The basis of MetLife’s argument was that, given the findings in Hannover, a decision could only be held to be invalid if the conclusion was not reasonably or fairly open to an insurer and that the primary judge “focussed on the process” rather than the body of evidence before MetLife. 

MetLife argued that the primary judge should have considered whether it was ‘unreasonable’ for MetLife not to have been satisfied of the matters required by the TPD definition, as opposed to considering whether MetLife acted reasonably in declining to form an opinion that the matters required by the TPD definition were satisfied. 

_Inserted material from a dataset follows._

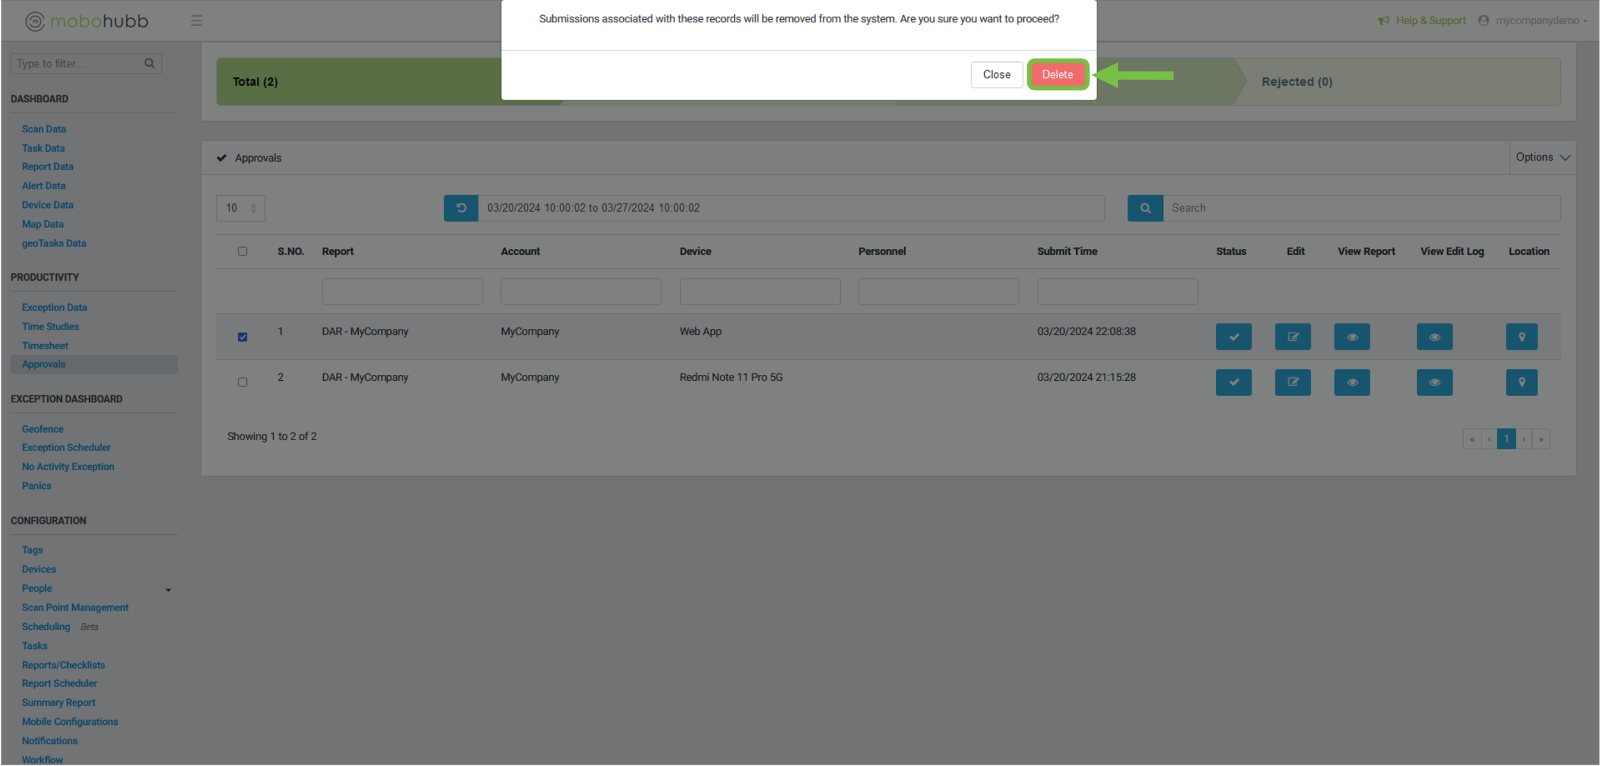Screen dimensions: 1600x766
Task: Click the status checkmark icon for row 1
Action: pos(1233,337)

Again, the Court of Appeal disagreed, stating that:

  • for the reasons set out in its conclusion on Ground 1(a), MetLife’s submission was wrong in law - an insurer’s decision may be set aside in both circumstances, ie if the process of consideration is not undertaken reasonably and fairly or the decision is not taken reasonably and fairly; 
  • an opinion that would not be open to an insurer acting reasonably and fairly will not be binding on the claimant, but that does not mean that an insurer’s opinion will be binding on the claimant if the opinion is one that would be open to an insurer acting reasonably and fairly, if the insurer in question did not act reasonably and fairly in reaching its opinion; and
  • only if the insurer has acted fairly and reasonably in assessing and determining the claim will the insurer’s decision - that it is not satisfied that the claimant has met the requirements of the TPD definition - be binding. 


A court will not take issue with an insurer’s decision simply because there were other conclusions that were available to the insurer on the evidence (ie the court has acknowledged an insurer’s decisional freedom). 

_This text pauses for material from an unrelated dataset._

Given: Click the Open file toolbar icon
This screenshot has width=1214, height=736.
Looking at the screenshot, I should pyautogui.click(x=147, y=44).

However, the judgment is a helpful reminder that an insurer should act reasonably and fairly throughout the whole claim process, otherwise it will run the risk of its decision being set aside. Even if the ultimate decision was one that a reasonable insurer could have reached, if the process that sat behind that decision was unreasonable or unfair, the insurer will bear the same risk. 

An insurer should:

  • consider all of the material before it and give the appropriate weight to the available evidence; 
  • regard all evidence, or where evidence has been disregarded, have a clear justification for doing so; and
  • ask more questions if there are gaps in the evidence that need to be filled.


  1. Minister for Immigration and Citizenship v Li (2013) 249 CLR 332; [2013] HCA 18 at [28]; cf at [105] (Gageler J).